▶ **Data excerpts**
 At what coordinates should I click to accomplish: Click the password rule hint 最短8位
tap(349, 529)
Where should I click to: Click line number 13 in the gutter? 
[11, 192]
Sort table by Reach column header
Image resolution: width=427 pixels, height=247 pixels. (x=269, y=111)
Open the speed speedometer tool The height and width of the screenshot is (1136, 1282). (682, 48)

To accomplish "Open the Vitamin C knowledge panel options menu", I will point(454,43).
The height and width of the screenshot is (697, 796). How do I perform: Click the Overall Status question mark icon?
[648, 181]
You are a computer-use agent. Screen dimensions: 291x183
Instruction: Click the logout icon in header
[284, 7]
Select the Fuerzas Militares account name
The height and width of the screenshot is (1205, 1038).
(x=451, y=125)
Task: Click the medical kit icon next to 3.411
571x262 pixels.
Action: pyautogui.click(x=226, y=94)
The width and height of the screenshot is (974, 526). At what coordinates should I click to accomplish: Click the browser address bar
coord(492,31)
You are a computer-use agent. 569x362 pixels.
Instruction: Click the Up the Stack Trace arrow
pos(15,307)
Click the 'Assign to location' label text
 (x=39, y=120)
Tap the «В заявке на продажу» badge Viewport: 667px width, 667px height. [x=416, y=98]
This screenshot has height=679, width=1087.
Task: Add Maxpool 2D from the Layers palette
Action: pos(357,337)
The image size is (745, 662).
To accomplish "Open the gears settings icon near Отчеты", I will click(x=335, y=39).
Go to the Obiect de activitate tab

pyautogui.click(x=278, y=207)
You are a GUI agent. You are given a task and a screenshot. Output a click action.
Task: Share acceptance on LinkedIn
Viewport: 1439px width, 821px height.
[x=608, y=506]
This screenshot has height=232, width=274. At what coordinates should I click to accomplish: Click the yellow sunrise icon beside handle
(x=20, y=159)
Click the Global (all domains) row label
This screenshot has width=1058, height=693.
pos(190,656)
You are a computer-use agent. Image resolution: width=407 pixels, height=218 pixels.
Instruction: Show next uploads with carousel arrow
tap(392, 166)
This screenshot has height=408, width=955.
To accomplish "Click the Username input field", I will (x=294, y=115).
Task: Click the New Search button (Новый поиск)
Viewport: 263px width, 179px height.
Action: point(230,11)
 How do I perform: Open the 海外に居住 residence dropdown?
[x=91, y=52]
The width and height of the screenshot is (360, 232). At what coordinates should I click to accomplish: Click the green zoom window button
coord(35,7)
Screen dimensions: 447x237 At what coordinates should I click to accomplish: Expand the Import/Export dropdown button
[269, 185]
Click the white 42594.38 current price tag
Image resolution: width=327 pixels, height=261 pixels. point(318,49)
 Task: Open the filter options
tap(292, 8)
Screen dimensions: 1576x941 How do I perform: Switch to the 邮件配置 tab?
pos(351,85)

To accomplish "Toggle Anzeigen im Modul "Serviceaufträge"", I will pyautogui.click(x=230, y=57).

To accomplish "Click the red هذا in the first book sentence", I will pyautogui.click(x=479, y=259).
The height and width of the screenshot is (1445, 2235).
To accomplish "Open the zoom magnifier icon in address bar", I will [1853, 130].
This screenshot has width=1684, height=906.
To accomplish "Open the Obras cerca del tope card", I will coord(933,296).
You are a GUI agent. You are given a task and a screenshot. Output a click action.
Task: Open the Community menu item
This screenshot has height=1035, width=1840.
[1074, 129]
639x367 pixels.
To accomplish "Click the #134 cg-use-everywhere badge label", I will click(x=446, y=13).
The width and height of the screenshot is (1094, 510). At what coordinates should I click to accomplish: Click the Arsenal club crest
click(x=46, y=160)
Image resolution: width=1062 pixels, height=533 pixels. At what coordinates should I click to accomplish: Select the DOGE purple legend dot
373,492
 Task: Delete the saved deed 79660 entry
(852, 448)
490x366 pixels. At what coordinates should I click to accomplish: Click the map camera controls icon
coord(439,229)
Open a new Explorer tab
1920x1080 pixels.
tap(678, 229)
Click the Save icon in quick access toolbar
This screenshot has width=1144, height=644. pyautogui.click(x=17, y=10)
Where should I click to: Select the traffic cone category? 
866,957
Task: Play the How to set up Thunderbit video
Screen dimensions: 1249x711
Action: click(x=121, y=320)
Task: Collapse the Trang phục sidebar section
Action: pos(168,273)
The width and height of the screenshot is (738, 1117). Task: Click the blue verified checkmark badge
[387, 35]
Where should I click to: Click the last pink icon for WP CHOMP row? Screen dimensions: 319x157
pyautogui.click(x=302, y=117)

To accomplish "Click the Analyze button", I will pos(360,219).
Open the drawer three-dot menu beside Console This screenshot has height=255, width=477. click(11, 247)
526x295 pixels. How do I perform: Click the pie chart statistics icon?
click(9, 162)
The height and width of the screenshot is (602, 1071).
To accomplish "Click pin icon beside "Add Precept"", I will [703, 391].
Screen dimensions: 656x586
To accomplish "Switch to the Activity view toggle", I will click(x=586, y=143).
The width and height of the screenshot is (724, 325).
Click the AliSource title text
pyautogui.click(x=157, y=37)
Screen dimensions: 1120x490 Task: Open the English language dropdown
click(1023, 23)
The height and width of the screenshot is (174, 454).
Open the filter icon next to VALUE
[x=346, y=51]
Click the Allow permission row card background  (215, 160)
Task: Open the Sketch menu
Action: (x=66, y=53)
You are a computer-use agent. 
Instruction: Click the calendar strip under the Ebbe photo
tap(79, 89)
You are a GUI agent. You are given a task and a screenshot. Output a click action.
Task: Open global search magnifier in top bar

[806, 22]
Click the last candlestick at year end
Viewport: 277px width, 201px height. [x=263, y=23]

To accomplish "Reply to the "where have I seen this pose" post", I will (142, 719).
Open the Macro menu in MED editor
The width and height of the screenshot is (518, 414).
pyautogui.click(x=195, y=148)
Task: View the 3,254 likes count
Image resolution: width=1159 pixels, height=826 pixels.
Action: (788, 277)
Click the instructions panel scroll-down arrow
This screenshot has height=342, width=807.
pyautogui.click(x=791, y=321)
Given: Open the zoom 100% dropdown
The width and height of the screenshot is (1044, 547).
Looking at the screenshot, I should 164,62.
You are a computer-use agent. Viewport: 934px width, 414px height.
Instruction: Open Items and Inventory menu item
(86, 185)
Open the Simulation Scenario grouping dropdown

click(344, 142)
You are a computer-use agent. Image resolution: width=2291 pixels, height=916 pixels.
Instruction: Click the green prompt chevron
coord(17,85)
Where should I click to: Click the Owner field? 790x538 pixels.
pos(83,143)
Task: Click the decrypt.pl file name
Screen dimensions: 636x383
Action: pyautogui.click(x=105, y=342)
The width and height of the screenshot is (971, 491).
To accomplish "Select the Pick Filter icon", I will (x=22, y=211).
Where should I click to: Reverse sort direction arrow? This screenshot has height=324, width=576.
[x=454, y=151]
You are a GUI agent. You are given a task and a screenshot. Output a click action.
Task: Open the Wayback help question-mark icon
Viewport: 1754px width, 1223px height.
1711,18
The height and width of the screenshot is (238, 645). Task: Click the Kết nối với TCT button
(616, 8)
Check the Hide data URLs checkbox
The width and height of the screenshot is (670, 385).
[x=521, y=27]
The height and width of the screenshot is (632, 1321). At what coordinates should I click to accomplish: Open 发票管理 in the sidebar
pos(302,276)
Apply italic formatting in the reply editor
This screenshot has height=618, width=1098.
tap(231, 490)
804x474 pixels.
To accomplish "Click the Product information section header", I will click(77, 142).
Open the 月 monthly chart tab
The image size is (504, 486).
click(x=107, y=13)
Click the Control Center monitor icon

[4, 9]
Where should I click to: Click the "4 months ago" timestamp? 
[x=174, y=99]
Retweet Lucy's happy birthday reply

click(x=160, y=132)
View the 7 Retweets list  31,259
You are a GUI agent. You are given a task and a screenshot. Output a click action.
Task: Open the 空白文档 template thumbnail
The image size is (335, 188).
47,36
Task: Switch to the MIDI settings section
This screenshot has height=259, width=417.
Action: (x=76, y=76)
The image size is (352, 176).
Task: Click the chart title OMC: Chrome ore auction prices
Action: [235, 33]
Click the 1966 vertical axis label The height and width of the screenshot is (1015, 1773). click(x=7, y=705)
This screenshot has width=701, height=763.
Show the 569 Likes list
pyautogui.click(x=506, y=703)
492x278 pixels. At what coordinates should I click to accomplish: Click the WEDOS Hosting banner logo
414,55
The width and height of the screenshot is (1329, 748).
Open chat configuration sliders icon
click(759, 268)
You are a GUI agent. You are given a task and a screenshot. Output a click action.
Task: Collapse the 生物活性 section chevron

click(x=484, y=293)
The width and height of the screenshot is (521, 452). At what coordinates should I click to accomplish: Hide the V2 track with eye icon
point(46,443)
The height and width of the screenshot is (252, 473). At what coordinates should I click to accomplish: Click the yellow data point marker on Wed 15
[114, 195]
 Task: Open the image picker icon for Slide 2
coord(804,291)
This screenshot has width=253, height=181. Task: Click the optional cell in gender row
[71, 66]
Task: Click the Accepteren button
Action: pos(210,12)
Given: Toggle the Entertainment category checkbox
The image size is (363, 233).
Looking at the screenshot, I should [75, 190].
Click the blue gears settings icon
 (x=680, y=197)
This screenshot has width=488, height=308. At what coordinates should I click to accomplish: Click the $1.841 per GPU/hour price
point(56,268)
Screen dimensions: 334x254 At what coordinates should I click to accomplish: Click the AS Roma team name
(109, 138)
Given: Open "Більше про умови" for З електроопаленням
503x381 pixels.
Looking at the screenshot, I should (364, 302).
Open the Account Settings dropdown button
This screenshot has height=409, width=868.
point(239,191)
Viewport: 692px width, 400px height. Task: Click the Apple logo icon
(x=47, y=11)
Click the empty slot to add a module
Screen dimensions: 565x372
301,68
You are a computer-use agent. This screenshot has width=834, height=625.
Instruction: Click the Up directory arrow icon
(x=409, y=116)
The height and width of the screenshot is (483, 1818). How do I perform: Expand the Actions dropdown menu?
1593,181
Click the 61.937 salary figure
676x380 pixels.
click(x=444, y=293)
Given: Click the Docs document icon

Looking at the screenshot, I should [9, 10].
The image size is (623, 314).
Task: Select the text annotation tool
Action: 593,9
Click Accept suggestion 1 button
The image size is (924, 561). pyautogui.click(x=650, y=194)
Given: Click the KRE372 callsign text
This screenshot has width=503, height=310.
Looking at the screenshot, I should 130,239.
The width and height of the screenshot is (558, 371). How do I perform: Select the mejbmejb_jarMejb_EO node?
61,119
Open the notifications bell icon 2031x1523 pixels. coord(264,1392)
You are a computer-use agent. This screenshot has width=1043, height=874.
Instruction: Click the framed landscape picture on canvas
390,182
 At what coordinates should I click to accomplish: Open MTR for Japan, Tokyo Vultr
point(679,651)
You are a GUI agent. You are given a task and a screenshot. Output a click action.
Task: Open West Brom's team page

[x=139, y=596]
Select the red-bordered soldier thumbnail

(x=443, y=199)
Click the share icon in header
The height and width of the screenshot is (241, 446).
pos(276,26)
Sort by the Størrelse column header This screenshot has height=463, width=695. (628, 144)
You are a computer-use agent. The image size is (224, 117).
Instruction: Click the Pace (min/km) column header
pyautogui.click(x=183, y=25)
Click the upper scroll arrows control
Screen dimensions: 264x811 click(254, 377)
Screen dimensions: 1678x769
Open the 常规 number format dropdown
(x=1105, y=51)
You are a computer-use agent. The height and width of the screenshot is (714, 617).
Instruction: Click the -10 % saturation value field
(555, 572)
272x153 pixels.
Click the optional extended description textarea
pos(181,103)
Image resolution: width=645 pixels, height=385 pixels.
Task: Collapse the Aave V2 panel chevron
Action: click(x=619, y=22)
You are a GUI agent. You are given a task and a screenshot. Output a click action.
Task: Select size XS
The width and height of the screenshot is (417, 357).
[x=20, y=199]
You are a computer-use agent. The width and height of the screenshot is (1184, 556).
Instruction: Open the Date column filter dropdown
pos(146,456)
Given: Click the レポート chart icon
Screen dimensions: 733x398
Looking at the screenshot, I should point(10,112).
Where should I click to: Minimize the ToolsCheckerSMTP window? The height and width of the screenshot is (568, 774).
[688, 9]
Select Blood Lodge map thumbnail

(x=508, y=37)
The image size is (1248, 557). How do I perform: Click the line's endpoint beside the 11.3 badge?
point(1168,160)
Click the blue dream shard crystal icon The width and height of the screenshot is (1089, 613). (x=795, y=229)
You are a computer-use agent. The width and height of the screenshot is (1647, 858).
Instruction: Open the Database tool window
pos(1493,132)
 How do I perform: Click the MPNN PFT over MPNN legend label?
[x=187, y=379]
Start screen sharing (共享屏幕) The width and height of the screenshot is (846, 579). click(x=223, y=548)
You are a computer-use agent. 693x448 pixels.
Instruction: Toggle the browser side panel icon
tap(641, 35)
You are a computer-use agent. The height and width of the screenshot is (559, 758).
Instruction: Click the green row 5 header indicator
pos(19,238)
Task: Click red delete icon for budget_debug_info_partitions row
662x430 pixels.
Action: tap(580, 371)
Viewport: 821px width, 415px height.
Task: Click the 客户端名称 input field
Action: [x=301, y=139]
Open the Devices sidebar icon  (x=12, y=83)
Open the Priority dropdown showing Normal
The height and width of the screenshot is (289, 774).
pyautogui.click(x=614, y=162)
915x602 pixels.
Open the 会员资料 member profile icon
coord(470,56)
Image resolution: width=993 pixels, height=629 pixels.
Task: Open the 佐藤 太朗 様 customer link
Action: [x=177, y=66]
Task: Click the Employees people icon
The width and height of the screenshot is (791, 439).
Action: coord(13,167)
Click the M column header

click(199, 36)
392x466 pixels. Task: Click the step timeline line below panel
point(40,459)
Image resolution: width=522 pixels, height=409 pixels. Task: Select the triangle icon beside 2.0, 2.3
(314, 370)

▶ **Prompt**
Return every line of the material above that contains the string "team", copying each one in full.

▶ **Reply**
Screen dimensions: 334x254 At what coordinates should I click to accomplish: Click the AS Roma team name
Task: Open West Brom's team page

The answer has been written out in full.